L’histoire des représentations, sur un petit siècle, montre tels glissements, des chanteurs aux chefs, et de là aux metteurs en scène (à partir du moment où des hommes de théâtre ont franchi le seuil, voici Brecht à Aix interprété par Ostermeier et la troupe de la Comédie-Française). Mais l’autre situation remarquable ramène à Bayreuth, l’ouverture du festival mardi dernier, où pour le nouveau Parsifal, du metteur en scène américain Jay Scheib, quelque trois cent trente spectateurs (sur 2 000) ont vu le Bühnenweihfestspiel à travers leurs lunettes de réalité augmentée. Ils ont donc assisté à un autre spectacle, enrichi si l’on veut, par tels effets virtuels. On est assis au Festspielhaus, il y a ce qui se passe sur la scène, et il s’y ajoute autre chose, on verra ce que cela va donner, ce qu’on y gagne ou non, tant pis pour ceux qui n’en bénéficient pas, contrairement à l’idéal même de la communauté du public de Wagner. Il restera à trouver l’argent pour d’autres lunettes.
Bayreuth innove donc, cette année-ci dans la technologie. Et se montre heureusement toujours à même de remplacer à la dernière minute quasiment jusqu’aux chanteurs des principaux rôle, défaillances des Stephen Gould, John Lundgren et Joseph Calleja (qui devait passer du répertoire italien au « tumber Tor »). La faute à la canicule, avec des infections qui inquiètent les médecins, des engagements aux quatre coins du monde, allez savoir. Une mise en question en tout cas des festivals qui ne sont plus ces moments hors pair censés être à leur départ. D’autant plus ou moins que les finances poussent à des coproductions reprises ailleurs dès la rentrée. Bonne chose pour beaucoup de gens, mais les festivals y perdent leur statut, et les reproches s’élèvent qu’ils ne font rien pour se renouveler, comptant paresseusement sur la fidélité de leur public.
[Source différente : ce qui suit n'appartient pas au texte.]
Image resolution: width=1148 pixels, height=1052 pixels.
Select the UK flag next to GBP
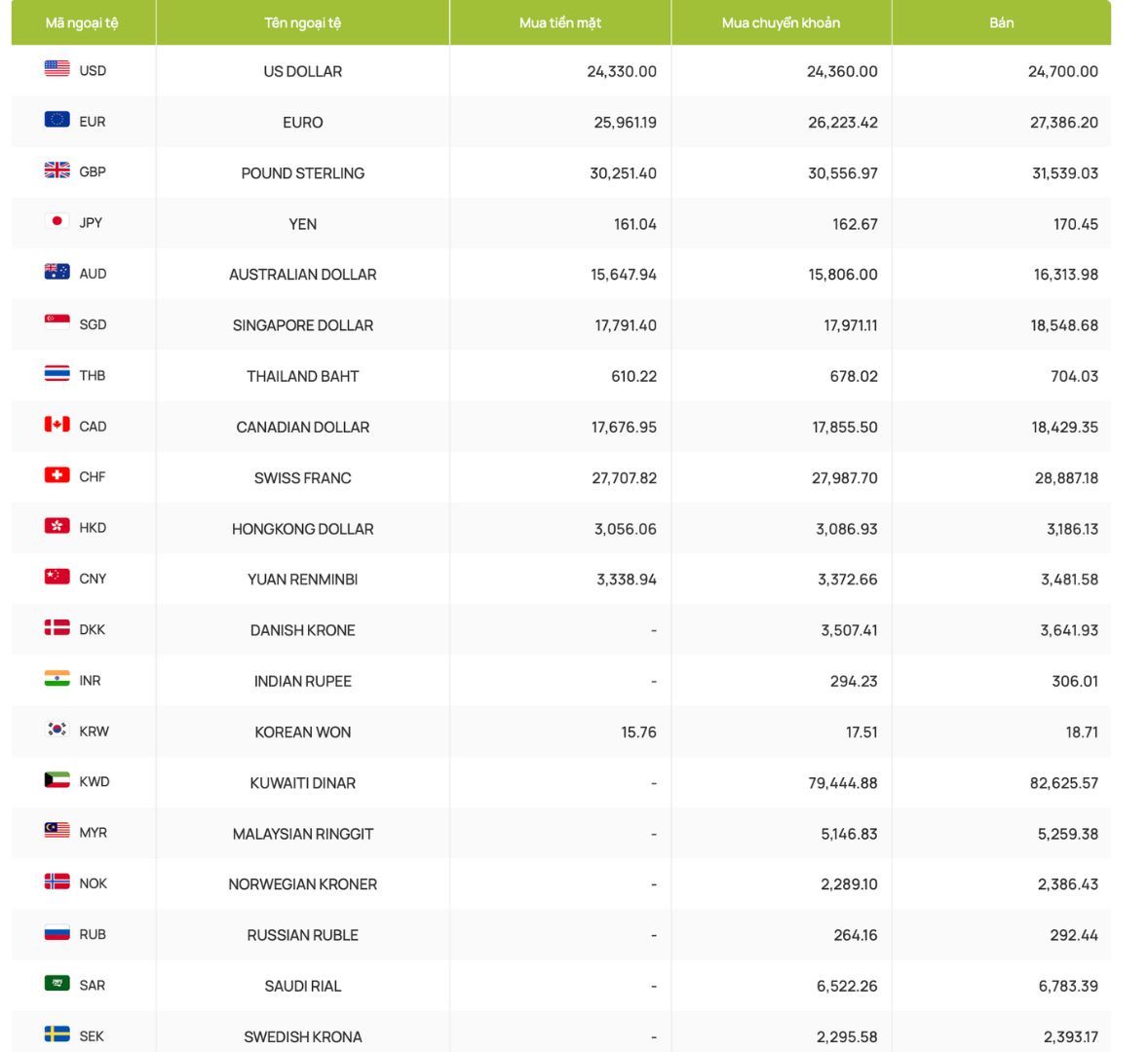57,170
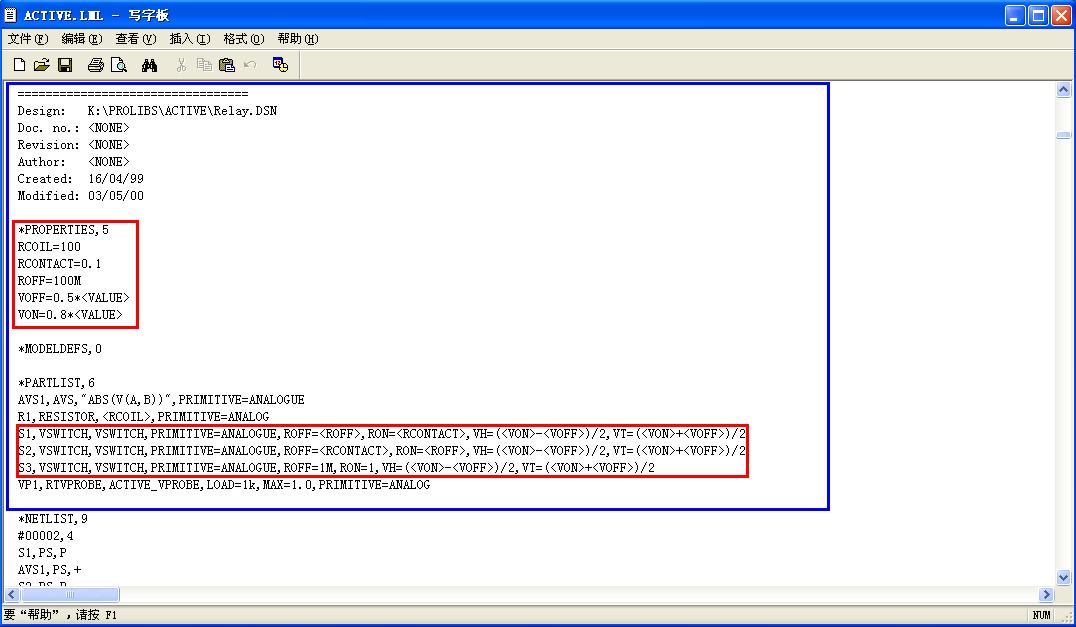Save the document using floppy disk icon
The width and height of the screenshot is (1076, 627).
click(64, 65)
Un festival entièrement voué à Wagner, à lui seul et un canon réduit d’œuvres, ne peur compter que sur des interprétations changeantes, des lectures nouvelles, pour attirer attention et intérêt (quitte à décevoir et décourager ceux qui restent attachés à la tradition, tels amis du festival, qu’on dit très influents par leur contribution d’argent). Ailleurs, le recours est à des créations, comme à Aix-en-Provence, avec cette année Picture a day like this, de George Benjamin (lire aussi en page 17). Un opéra de chambre, la quête d’une femme qui a vu son enfant mourir, apprend qu’il sera ramené à la vie si elle réussit à trouver une personne heureuse et à obtenir un bouton de la manche de son vêtement. Après la rencontre avec Zabella qui lui ouvre les yeux sur la réalité, la fin reste toutefois ouverte. Avec beaucoup de succès, côté musique, côté mise en scène, on est dans le conte, dans l’onirisme, de façon moderne, contemporaine. Il y a quelques années, à Munich, pour la nième reprise de Frau ohne Schatten, Warlikowski avait eu recours comme introduction aux images de Marienbad, au film d’Alain Resnais.
Warlikowski, sans doute l’un des plus inventifs, des plus ingénieux metteurs en scène d’aujourd’hui, a donné, il y a deux ans, une fascinante Elektra à Salzbourg ; cet été, il y revisite Macbeth (retrouvant Asmik Grigorian dans Lady Macbeth), et Verdi sera encore au programme avec Falstaff, dans la mise en cène de Marthaler. On privilégie les classiques, d’un siècle passé, certes dans des réalisations qui promettent, attendues avec impatience ; Aix, à côté de George Benjamin, avait poussé jusqu’à Wozzeck, c’est souvent ce qu’on croit pouvoir en toute confiance proposer.